Tutorial 2: Data Filtering¶
Overview¶
After loading data, filtering is the most critical skill. Learn to extract specific subsets of data for focused analysis, reducing computation time and improving clarity.
Learning Objectives¶
- Filter data by task, subject, and variables
- Combine multiple filter conditions
- Create reusable filtered datasets
- Understand filtering performance implications
Basic Filtering Operations¶
Filter by Task¶
from user_libs.python.locomotion_data import LocomotionData
# Load the dataset
data = LocomotionData('converted_datasets/umich_2021_phase.parquet')

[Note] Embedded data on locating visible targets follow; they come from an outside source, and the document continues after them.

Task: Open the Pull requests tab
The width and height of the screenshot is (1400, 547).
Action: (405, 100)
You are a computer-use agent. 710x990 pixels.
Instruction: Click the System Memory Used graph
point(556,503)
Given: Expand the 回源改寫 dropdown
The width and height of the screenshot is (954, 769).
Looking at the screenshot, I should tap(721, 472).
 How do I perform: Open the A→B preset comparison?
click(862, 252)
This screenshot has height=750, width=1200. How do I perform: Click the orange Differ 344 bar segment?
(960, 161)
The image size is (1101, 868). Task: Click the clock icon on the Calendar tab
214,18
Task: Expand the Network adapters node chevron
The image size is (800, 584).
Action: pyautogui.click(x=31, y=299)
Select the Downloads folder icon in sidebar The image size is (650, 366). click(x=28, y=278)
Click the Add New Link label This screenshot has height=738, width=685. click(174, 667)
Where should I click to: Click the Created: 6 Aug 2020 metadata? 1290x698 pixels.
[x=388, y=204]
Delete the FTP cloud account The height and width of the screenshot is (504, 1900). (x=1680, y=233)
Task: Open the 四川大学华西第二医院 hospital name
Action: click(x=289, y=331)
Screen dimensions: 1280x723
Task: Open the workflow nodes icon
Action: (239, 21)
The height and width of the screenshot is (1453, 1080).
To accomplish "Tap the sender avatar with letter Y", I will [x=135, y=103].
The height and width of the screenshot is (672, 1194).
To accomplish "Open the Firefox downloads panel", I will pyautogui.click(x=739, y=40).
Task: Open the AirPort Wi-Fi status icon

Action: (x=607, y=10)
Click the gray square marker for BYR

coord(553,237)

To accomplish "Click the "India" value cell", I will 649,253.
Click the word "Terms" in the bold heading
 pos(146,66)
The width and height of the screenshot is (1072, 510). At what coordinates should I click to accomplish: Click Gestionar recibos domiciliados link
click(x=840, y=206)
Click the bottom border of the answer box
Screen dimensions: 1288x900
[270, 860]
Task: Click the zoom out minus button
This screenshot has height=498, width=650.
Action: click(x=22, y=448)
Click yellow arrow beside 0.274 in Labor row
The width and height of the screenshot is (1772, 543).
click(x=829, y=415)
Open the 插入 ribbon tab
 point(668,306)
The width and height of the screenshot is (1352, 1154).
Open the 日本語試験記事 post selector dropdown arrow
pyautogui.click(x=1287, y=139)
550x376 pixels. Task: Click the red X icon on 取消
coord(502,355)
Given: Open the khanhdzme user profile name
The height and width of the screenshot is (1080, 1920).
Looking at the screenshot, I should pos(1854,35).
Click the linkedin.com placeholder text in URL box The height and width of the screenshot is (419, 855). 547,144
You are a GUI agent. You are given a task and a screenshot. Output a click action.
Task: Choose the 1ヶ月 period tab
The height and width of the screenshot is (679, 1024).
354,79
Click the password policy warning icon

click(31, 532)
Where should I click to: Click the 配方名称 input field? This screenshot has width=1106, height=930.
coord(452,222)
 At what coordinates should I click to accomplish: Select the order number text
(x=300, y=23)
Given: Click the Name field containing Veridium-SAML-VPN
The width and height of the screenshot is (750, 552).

# Filter for level walking only
level_walking = data.filter_task('level_walking')
print(f"Original data: {len(data)} rows")
print(f"Level walking only: {len(level_walking)} rows")
# Filter for multiple tasks
walking_tasks = ['level_walking', 'incline_walking', 'decline_walking']
all_walking = data.filter_tasks(walking_tasks)
print(f"All walking tasks: {len(all_walking)} rows")
import pandas as pd
# Load the dataset
data = pd.read_parquet('converted_datasets/umich_2021_phase.parquet')
# Filter for level walking only
level_walking = data[data['task'] == 'level_walking']
print(f"Original data: {len(data)} rows")
print(f"Level walking only: {len(level_walking)} rows")
# Filter for multiple tasks
walking_tasks = ['level_walking', 'incline_walking', 'decline_walking']
all_walking = data[data['task'].isin(walking_tasks)]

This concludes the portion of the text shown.